DESCRIPTION OF THE TASK:
Please copy exactly the lines from the top of the data through the line containing "Newsletter (68, 1249)", and nothing else.

════════

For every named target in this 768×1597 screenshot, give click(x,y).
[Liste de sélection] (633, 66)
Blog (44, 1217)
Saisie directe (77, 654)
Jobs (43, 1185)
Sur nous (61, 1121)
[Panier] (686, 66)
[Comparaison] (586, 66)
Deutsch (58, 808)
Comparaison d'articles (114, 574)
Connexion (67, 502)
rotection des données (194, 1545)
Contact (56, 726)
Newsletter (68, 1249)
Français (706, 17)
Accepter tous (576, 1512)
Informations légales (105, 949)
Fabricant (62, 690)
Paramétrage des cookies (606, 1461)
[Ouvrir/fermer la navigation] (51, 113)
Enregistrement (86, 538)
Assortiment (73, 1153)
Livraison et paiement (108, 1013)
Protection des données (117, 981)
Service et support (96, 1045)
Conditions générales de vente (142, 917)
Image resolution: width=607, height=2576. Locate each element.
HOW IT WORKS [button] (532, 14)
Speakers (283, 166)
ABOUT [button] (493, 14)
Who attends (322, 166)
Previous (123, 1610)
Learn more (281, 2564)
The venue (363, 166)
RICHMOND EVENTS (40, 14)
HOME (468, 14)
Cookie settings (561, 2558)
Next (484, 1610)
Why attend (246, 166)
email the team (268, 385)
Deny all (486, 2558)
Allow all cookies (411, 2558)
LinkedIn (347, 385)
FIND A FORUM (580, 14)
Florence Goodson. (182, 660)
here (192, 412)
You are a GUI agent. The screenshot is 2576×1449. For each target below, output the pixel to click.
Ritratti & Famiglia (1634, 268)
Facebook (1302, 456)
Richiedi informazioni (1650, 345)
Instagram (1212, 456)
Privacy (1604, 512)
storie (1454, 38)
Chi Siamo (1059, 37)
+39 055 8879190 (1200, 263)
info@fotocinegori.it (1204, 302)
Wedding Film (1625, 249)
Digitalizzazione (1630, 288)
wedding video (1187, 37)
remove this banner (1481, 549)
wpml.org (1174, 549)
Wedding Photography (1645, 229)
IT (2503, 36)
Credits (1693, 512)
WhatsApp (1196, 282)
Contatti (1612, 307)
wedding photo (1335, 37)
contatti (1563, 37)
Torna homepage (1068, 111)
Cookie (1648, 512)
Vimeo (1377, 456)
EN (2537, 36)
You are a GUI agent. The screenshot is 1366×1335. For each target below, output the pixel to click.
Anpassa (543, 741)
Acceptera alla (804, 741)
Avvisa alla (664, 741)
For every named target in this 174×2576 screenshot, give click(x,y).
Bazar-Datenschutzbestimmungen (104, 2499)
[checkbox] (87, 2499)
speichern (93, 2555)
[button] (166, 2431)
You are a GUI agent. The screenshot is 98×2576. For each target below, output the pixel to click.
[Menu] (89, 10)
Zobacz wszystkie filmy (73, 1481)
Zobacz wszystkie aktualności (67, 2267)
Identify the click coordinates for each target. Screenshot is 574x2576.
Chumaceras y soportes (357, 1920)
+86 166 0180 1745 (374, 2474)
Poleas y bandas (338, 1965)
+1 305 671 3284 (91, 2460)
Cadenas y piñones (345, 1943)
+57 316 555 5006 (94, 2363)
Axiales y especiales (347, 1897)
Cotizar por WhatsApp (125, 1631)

════════

RESULT OF THIS TASK:
For every named target in this 768×1597 screenshot, give click(x,y).
[Liste de sélection] (633, 66)
Blog (44, 1217)
Saisie directe (77, 654)
Jobs (43, 1185)
Sur nous (61, 1121)
[Panier] (686, 66)
[Comparaison] (586, 66)
Deutsch (58, 808)
Comparaison d'articles (114, 574)
Connexion (67, 502)
rotection des données (194, 1545)
Contact (56, 726)
Newsletter (68, 1249)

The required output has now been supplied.